I bought two Cricketeer suits as there was some special (maybe 20% off or something if you bought two - not the crazy JAB discounting of today) and they were really nice suits that I wore the heck out of and they held up well. 

Not long after that, the brand seemed to disappear. I didn't know it at the time, but I was lucky to have bought a couple before the iconic brand went away.


----------



## mhj (Oct 27, 2010)

Cricketeer was made in Cleveland by Joseph & Feiss who continues to make suits for Hugo Boss.


----------



## TheBarbaron (Oct 8, 2010)

Which is mildly odd, since the Joseph & Feiss label is now one of Men's Wearhouse's private brands, and not the top of the line at that.


----------



## Fading Fast (Aug 22, 2012)

TheBarbaron said:


> Which is mildly odd, since the Joseph & Feiss label is now one of Men's Wearhouse's private brands, and not the top of the line at that.


While I, like I'd bet many on this board, wish that most clothing retailers followed the Alden model of a brand doing all its own manufacturing "in-house" using skilled artisans who take enormous pride in their work and value of the brand they represent, I think most clothing companies today outsource their manufacturing here, there and everywhere. And many of these manufacturers not only make suits, shirts, etc. for competitor retail brands (I think the same company makes some of both Brooks Brothers' and J.Press' shirts), they can make higher and lower quality items.

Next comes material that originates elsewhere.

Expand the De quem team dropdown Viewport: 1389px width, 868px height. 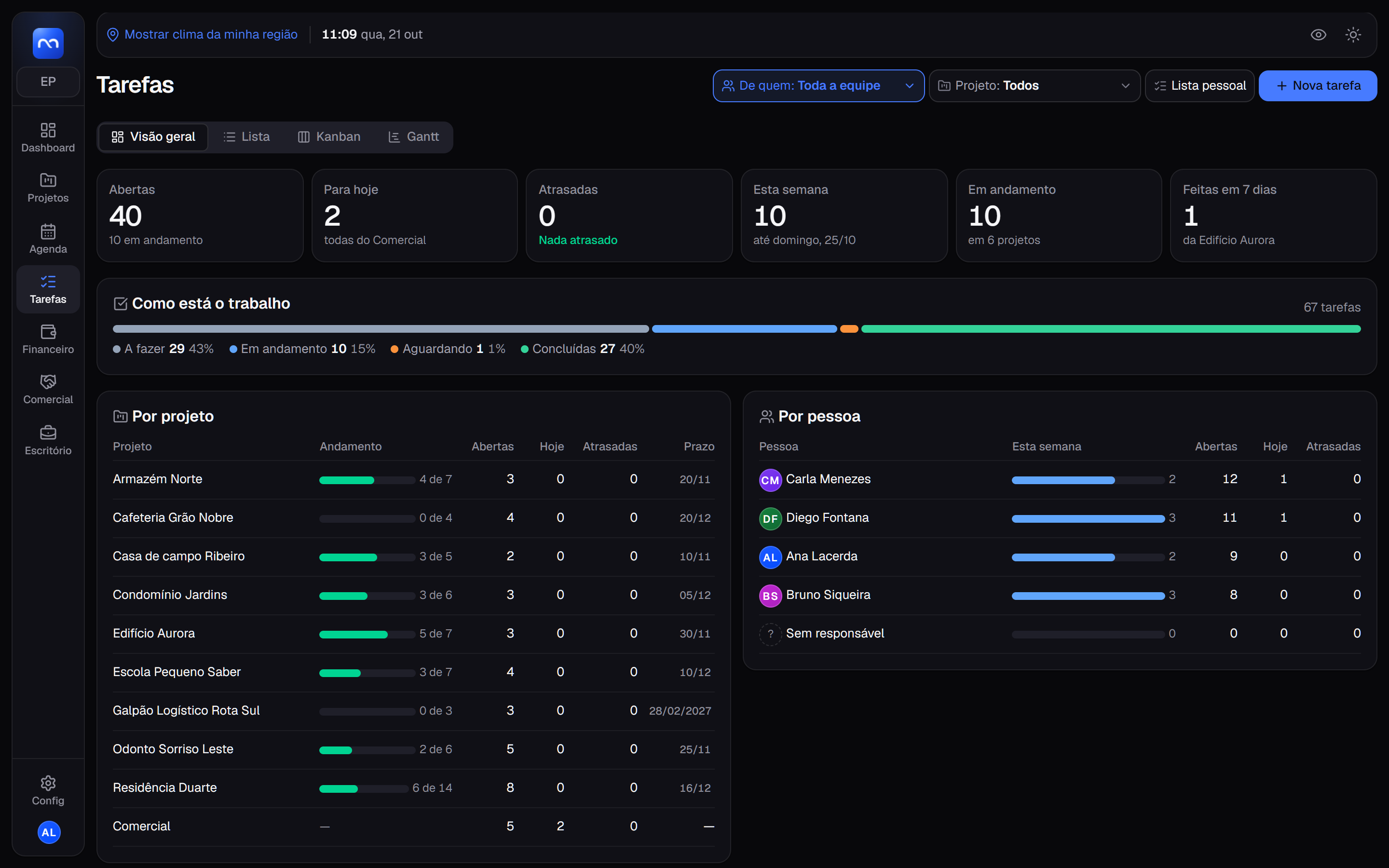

Hence, Joseph & Feiss might be quite capable of making a very high-quality Hugo Boss suit and a mid-level Men's Wearhouse suit. There's nothing wrong with that, but it definitely doesn't inspire the kind of brand loyalty that the Alden model does.


----------



## jkurz59 (Apr 25, 2015)

Hi, just joined & then saw the date of your inquiry. I loved my Cricketeer Suits and wish I could still fit into them. I was a lowly corporate exec in the mid 70's & bought 5-6 of these suits from "Carson Perie Scott & Co." in downtown Chicago, IL. I still have all of them 42-44 L. Besides the classic styling and what I saw as quality manufacturing the one feature I loved the best was how the shoulders were constructed, little to almost no padding, it gave one a natural look. I also learned to stick with the classic colors, Navy, Black, pin-strip, etc. I'm now retired, living in Central Texas and seldom where my black suit, except for funerals and formal wear occasions, and just bought & not worn 2 new sport coats. The new navy one made me realize how much I miss my Cricketeers. JSK


----------



## MaxBuck (Apr 4, 2013)

Cricketeer and Austin Reed were two brands that constituted entry level at the menswear store that paid me to work a few evenings a week while in grad school. Hart Shaffner Marx and H. Freeman for the middle managers. Upper level at that store comprised Hickey-Freeman and, for the rare customer, Oxxford (both these were strictly MTM). We also sold Countess Mara ties. Palm Beach blazers (they were absolute crap). Enro, Countess Mara and I believe Van Heusen shirts.

Salad days.


----------



## espressocycle (Apr 14, 2014)

I see a lot of Cricketeer suits in thrift shops. None have been nice fabric - mostly heavy, scratchy stuff. That said, most makers have a range of quality, so if the fabric has a nice hand and the fit is flattering, the name means very little. I love "rusty golden brownish" tones in a suit.


----------



## ran23 (Dec 11, 2014)

I am sorry to say I am no longer heavy enough to fit my Cricketeer Brown Tweed jacket and brown flannels. Men's Whse purchase, maybe early 80's.


----------



## Guest (Jun 18, 2021)

I love my 1963 three-piece Cricketeer suit. It has worn well, very good quality. I graduated to Brooks Brothers when I worked in Manhattan.


----------